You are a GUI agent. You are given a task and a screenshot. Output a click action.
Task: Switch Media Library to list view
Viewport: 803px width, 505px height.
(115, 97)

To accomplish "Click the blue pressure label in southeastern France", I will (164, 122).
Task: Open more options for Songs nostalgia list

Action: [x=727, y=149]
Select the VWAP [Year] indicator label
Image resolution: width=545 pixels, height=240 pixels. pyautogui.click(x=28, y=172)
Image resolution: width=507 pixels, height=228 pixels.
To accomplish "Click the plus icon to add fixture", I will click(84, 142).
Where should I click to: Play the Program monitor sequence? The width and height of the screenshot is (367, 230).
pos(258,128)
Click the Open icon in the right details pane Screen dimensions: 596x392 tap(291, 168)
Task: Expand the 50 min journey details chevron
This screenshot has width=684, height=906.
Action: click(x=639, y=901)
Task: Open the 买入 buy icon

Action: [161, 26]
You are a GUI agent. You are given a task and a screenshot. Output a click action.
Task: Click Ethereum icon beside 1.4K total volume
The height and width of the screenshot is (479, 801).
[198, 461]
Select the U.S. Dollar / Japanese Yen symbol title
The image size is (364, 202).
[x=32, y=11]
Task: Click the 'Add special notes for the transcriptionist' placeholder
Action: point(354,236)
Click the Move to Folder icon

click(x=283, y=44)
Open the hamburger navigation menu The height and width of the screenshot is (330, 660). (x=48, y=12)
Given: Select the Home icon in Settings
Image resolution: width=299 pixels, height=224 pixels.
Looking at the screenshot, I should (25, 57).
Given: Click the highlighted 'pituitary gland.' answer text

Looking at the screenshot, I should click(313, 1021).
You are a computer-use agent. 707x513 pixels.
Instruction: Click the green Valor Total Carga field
------------------------------------------------
WHAT YOU SHOULD DO: Once more, print all the records exactly.

ANSWER FOR THIS EXERCISE:
You are a GUI agent. You are given a task and a screenshot. Output a click action.
Task: Switch Media Library to list view
Viewport: 803px width, 505px height.
(115, 97)

To accomplish "Click the blue pressure label in southeastern France", I will (164, 122).
Task: Open more options for Songs nostalgia list

Action: [x=727, y=149]
Select the VWAP [Year] indicator label
Image resolution: width=545 pixels, height=240 pixels. pyautogui.click(x=28, y=172)
Image resolution: width=507 pixels, height=228 pixels.
To accomplish "Click the plus icon to add fixture", I will click(84, 142).
Where should I click to: Play the Program monitor sequence? The width and height of the screenshot is (367, 230).
pos(258,128)
Click the Open icon in the right details pane Screen dimensions: 596x392 tap(291, 168)
Task: Expand the 50 min journey details chevron
This screenshot has width=684, height=906.
Action: click(x=639, y=901)
Task: Open the 买入 buy icon

Action: [161, 26]
You are a GUI agent. You are given a task and a screenshot. Output a click action.
Task: Click Ethereum icon beside 1.4K total volume
The height and width of the screenshot is (479, 801).
[198, 461]
Select the U.S. Dollar / Japanese Yen symbol title
The image size is (364, 202).
[x=32, y=11]
Task: Click the 'Add special notes for the transcriptionist' placeholder
Action: point(354,236)
Click the Move to Folder icon

click(x=283, y=44)
Open the hamburger navigation menu The height and width of the screenshot is (330, 660). (x=48, y=12)
Given: Select the Home icon in Settings
Image resolution: width=299 pixels, height=224 pixels.
Looking at the screenshot, I should (25, 57).
Given: Click the highlighted 'pituitary gland.' answer text

Looking at the screenshot, I should click(313, 1021).
You are a computer-use agent. 707x513 pixels.
Instruction: Click the green Valor Total Carga field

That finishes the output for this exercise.